Over the past week, Capital Lodge near Tioga announced it was closing permanently. It was one of the biggest camps in the Bakken and at its peak could accommodate over 2000 workers and had infrastructure capacity – including its own sewage treatment facility – for 3000. News reports indicate that it cost close to $30 million to set up.
The owners of the Capital Lodge suffered from the decline in oil prices and activity in the Bakken and when the camp closed it had only around 100 residents. We visited Capital Lodge in August and guess that many of those were employees of the lodge. The decision to close the facility came at the end of some rather lengthy negotiations to try to rezone the camp either as an extended stay hotel or to move at least part of the camp to another site in the region. The reluctance by the community to allow the camp to be rezoned (and the economically unfriendly conditions attached to the setting the camp up elsewhere in the region) represented as much “market forces” as the local media spun it as decisions made by the local communities.
The decisions made by communities in the patch with regard to temporary workforce housing have received national attention. The city of Williston, for example, has established a moratorium on new camps and has a date for camps to depart from city limits. RV parks and the like are under pressure as well as they try either to renegotiate their zoning or find ways to continue to generate revenue as the boom slows to a crawl. Over the last few months, I have received calls from national and local media and financial firms from across the US asking my thoughts on the man camp situation in the Bakken.
This has led to me to think about how the communities in the Bakken are asserting their autonomy during this lull (let’s say) in the boom. First, many observers have critiqued the role that the state of North Dakota has played in encouraging the rapid acceleration of oil related activity in the Bakken. There is no doubt that lax regulation, low taxes, and various incentives made it appealing for companies to invest in their Bakken operations and persist with them even as the price of oil has declined. The state not only accelerated the impact of the boom in the Bakken, but also prolonged the boom even as it became clear that the price of oil could not longer support the more costly extractive processes used in the Bakken.
Under these circumstances, local communities often struggled to accommodate the rapidly growing workforce, the infrastructural demands of the oil industry, and the social pressures associated with the boom. Since local communities had very little control over what goes on outside their limited territorial jurisdiction, they often sought extra territorial authority from the counties or to expand the city boundaries and by-and-large were granted these rights. Even these expanded rights, however, did not impact the state policies that dictated the extent and pace of oil work in the region. City and county authority can influence the inventory of workforce housing, however, and recent decisions by both counties and city councils have demonstrated a growing reluctance to allow temporary workforce housing to expand or persist unfettered in their communities.

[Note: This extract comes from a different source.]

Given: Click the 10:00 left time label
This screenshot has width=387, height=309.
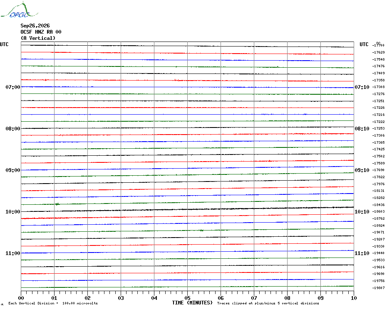Looking at the screenshot, I should click(x=13, y=212).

To be clear, I’m skeptical whether these communities’ decisions to limit temporary workforce housing is the right one. Since most work in the oil field is temporary, expecting short-term oil field workers to sign leases or purchase housing in a community is unrealistic. At the same time, I do recognize the strategies used by these communities represent a kind of control over the processes associated with the oil boom. Cities and counties have virtually no control over the extractive process, but they do have control over the social impact of these processes.
Efforts to limit the extent of temporary housing is not just about making it harder for oil companies and related industries to expand the number of workers in a community. While there are tax implications associated with permanent housing – either in apartments or houses, I’d argue that this isn’t simply an economic decision on the part of these communities.

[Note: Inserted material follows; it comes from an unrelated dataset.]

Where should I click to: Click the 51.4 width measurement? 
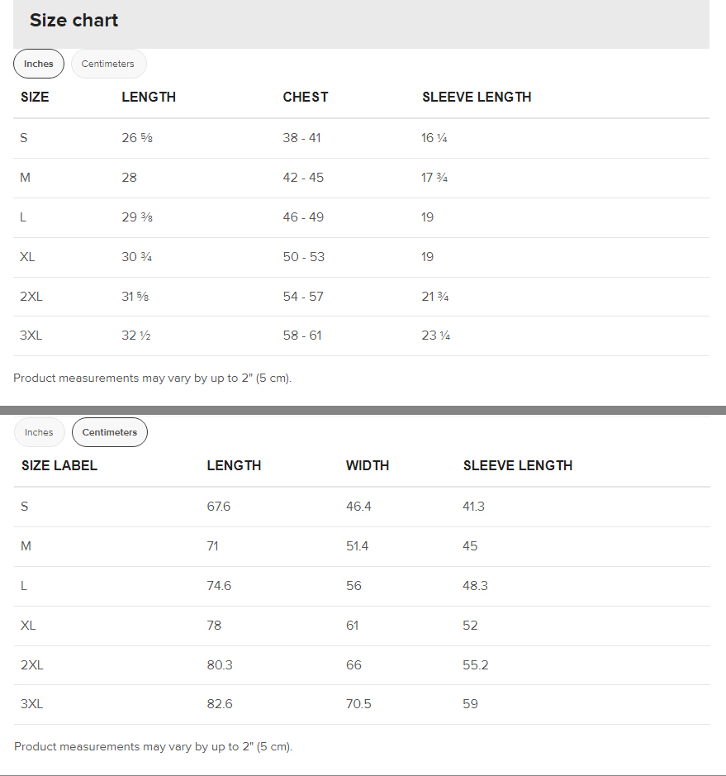point(358,546)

In the Bakken, man camps and workforce housing stand as a challenge to traditional notions of domesticity. Traditional domestic space accommodates family life whereas temporary workforce housing serves single individuals, typically men, who live in dormitory style rooms and dine in communal space. Traditional domestic space is stable and permanent, whereas workforce housing – whether prefabricated and mobile man camps or RV parks – are inherently mobile and temporary. The investment in permanent housing recalls the investment in the traditional family and the importance of property and fixity in both the myth of American life and in the economic and social life of local communities. Finally, traditional domesticity continues to play a key role in the dominant discourse of morality. The fixity of domestic life and the presence of the family reinforces accountability in the context of traditional morality.
Managing workforce housing, then, presents an opportunity for local communities to exert control in a situation that is largely dictated by the state and by transnational corporation. They do this by appealing to traditional domesticity and the economic, social, and moral controls inherent in these long-standing structures.